» LISTED ENTRIES:
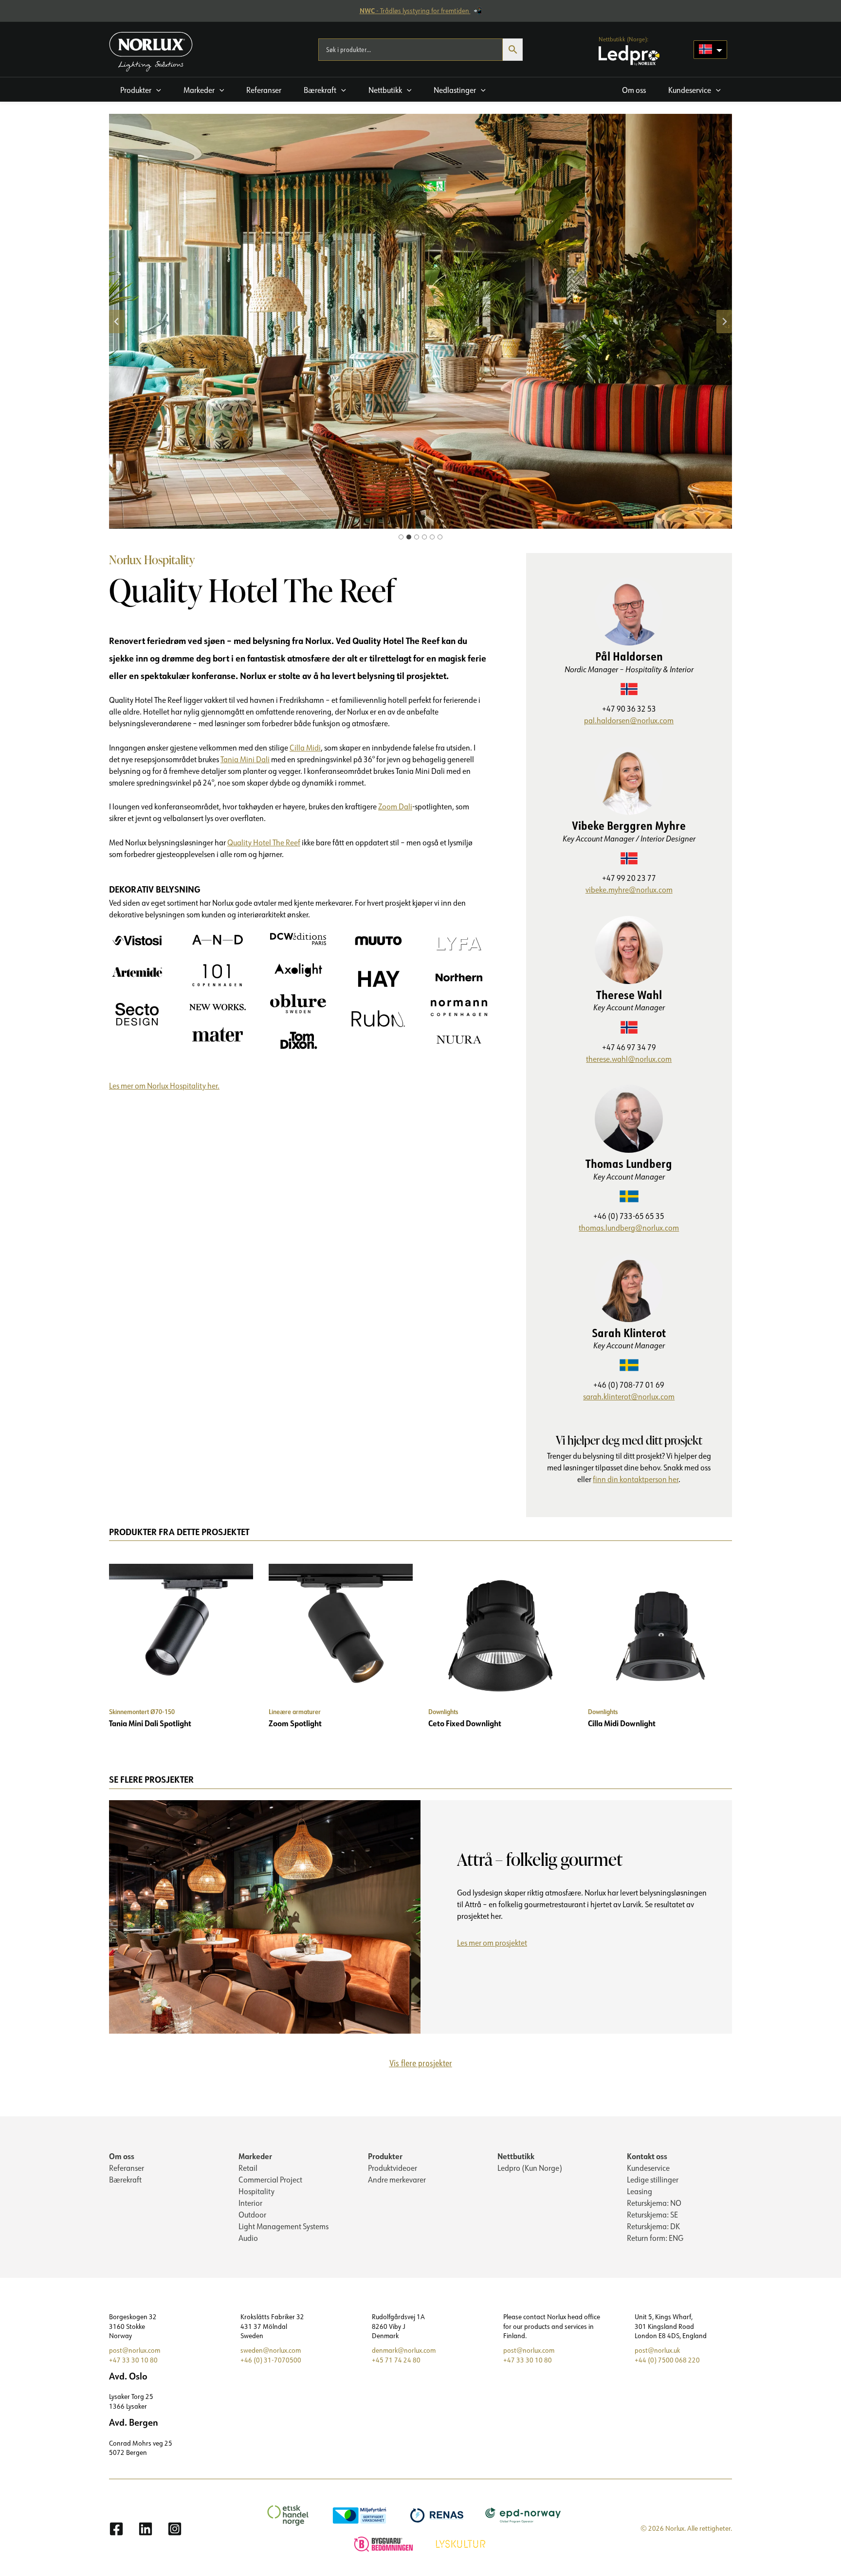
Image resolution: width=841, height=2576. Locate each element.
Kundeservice (648, 2168)
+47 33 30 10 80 (133, 2360)
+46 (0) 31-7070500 (270, 2360)
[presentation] (264, 1917)
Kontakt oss (647, 2156)
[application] (156, 90)
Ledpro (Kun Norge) (529, 2168)
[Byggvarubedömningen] (384, 2543)
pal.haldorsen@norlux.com (629, 720)
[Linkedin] (145, 2529)
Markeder (255, 2156)
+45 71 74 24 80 (396, 2360)
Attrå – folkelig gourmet (539, 1859)
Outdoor (252, 2214)
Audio (248, 2238)
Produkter (385, 2156)
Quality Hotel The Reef (263, 842)
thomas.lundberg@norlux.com (629, 1228)
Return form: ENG (655, 2238)
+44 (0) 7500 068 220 (667, 2360)
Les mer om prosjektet (495, 1944)
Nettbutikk (515, 2156)
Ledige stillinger (652, 2179)
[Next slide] (724, 321)
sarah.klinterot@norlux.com (629, 1396)
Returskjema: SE (652, 2214)
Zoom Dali (395, 806)
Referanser (126, 2168)
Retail (247, 2168)
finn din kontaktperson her (635, 1479)
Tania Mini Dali (245, 759)
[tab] (401, 537)
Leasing (639, 2191)
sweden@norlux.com (270, 2350)
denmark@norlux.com (404, 2350)
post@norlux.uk (657, 2350)
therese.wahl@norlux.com (629, 1059)
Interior (250, 2203)
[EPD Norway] (524, 2514)
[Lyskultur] (461, 2543)
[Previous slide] (117, 321)
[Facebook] (116, 2529)
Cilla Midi (305, 747)
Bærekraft (125, 2179)
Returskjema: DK (653, 2226)
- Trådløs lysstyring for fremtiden (415, 10)
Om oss (121, 2156)
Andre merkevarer (397, 2179)
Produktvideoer (392, 2168)
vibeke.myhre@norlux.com (629, 889)
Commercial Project (270, 2179)
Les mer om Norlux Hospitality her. (164, 1086)
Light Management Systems (283, 2226)
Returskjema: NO (654, 2203)
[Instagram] (174, 2529)
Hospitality (256, 2191)
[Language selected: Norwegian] (710, 49)
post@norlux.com (134, 2350)
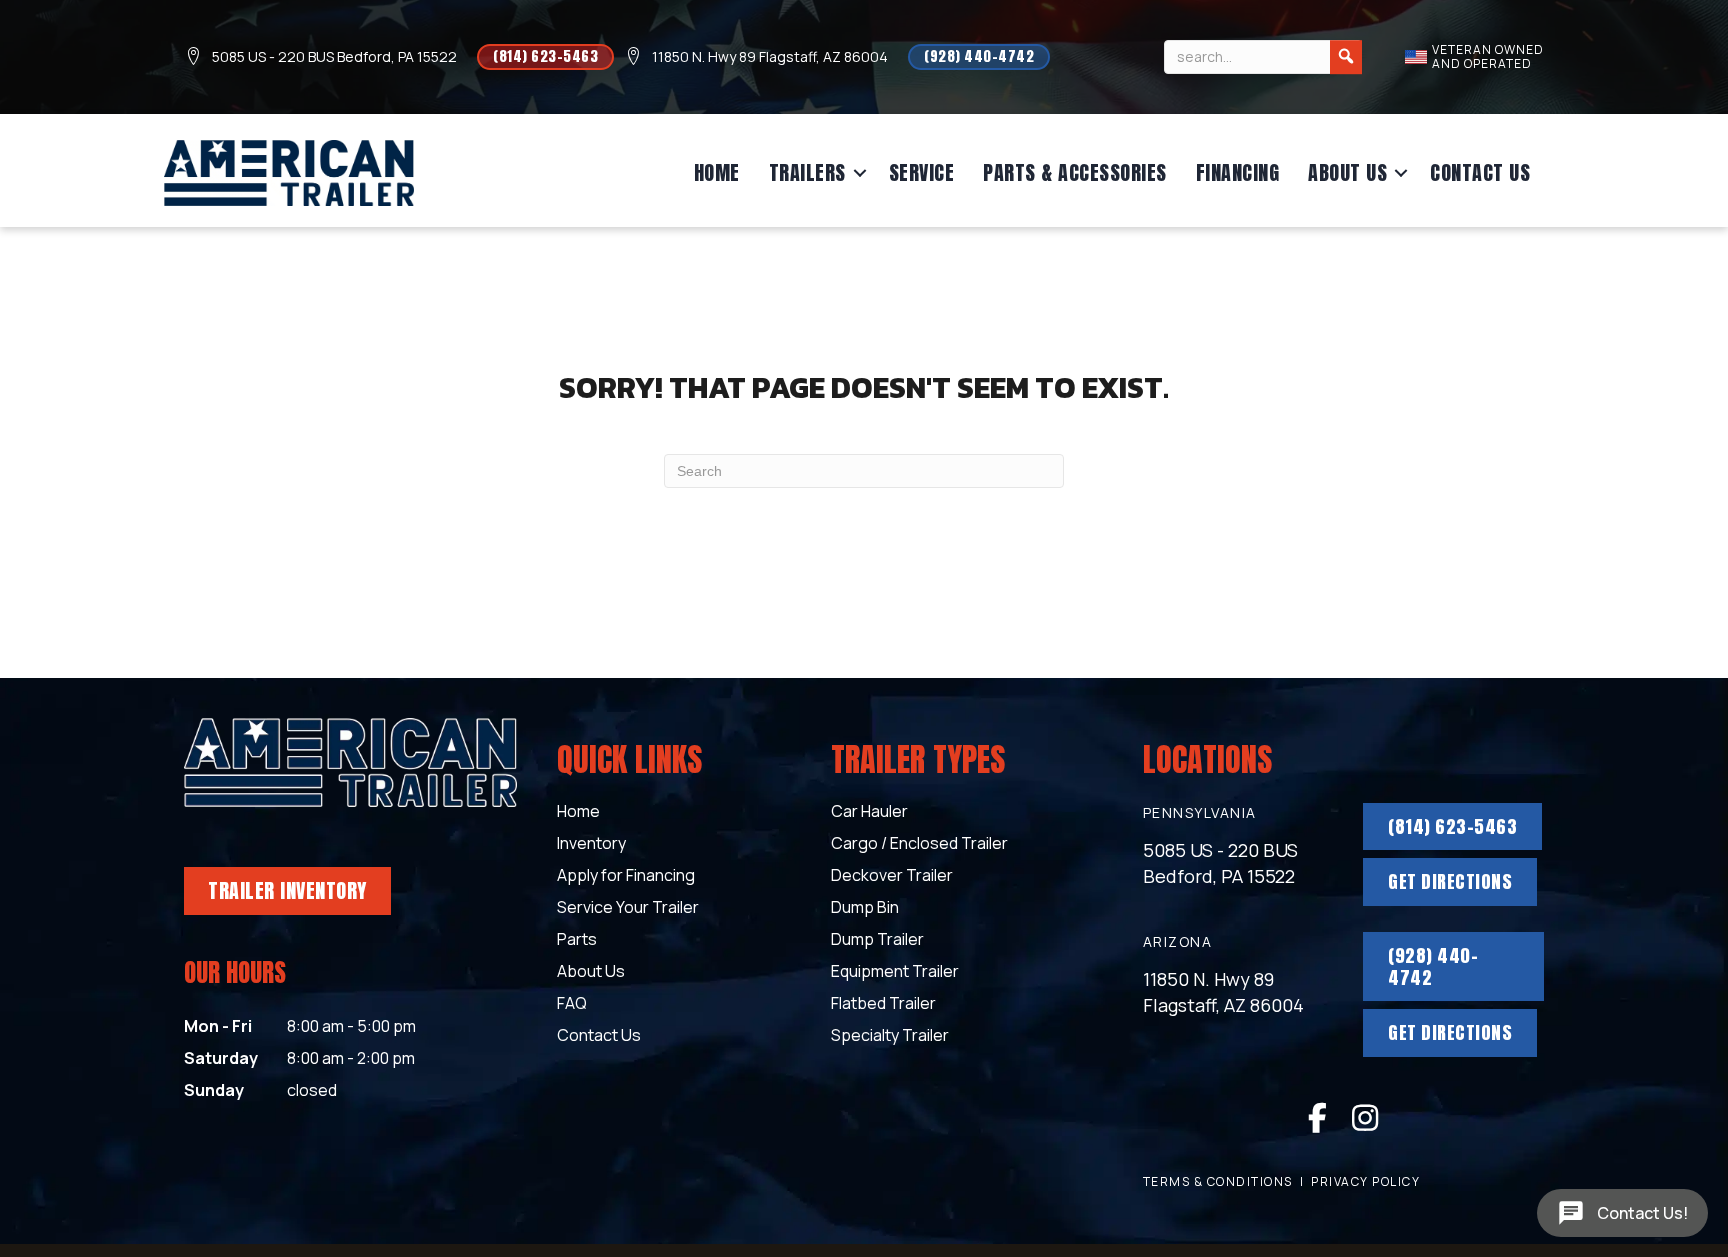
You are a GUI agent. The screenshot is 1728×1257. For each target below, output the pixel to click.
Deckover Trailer (892, 876)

» EXERCISE PROMPT: Write out, word for word, only the lines from the one containing "220 (667, 2360)" to the end of the data above; the pictures stay out.

» SOLUTION TO THE EXERCISE:
+44 (0) 7500 068 220 (667, 2360)
Les mer om prosjektet (495, 1944)
Nettbutikk (515, 2156)
Ledige stillinger (652, 2179)
[Next slide] (724, 321)
sarah.klinterot@norlux.com (629, 1396)
Returskjema: SE (652, 2214)
Zoom Dali (395, 806)
Referanser (126, 2168)
Retail (247, 2168)
finn din kontaktperson her (635, 1479)
Tania Mini Dali (245, 759)
[tab] (401, 537)
Leasing (639, 2191)
sweden@norlux.com (270, 2350)
denmark@norlux.com (404, 2350)
post@norlux.uk (657, 2350)
therese.wahl@norlux.com (629, 1059)
Interior (250, 2203)
[EPD Norway] (524, 2514)
[Lyskultur] (461, 2543)
[Previous slide] (117, 321)
[Facebook] (116, 2529)
Cilla Midi (305, 747)
Bærekraft (125, 2179)
Returskjema: DK (653, 2226)
- Trådløs lysstyring for fremtiden (415, 10)
Om oss (121, 2156)
Andre merkevarer (397, 2179)
Produktvideoer (392, 2168)
vibeke.myhre@norlux.com (629, 889)
Commercial Project (270, 2179)
Les mer om Norlux Hospitality her. (164, 1086)
Light Management Systems (283, 2226)
Returskjema: NO (654, 2203)
[Instagram] (174, 2529)
Hospitality (256, 2191)
[Language selected: Norwegian] (710, 49)
post@norlux.com (134, 2350)
You are a GUI agent. The screenshot is 1728×1257. For each target below, output the pixel to click.
Deckover Trailer (892, 876)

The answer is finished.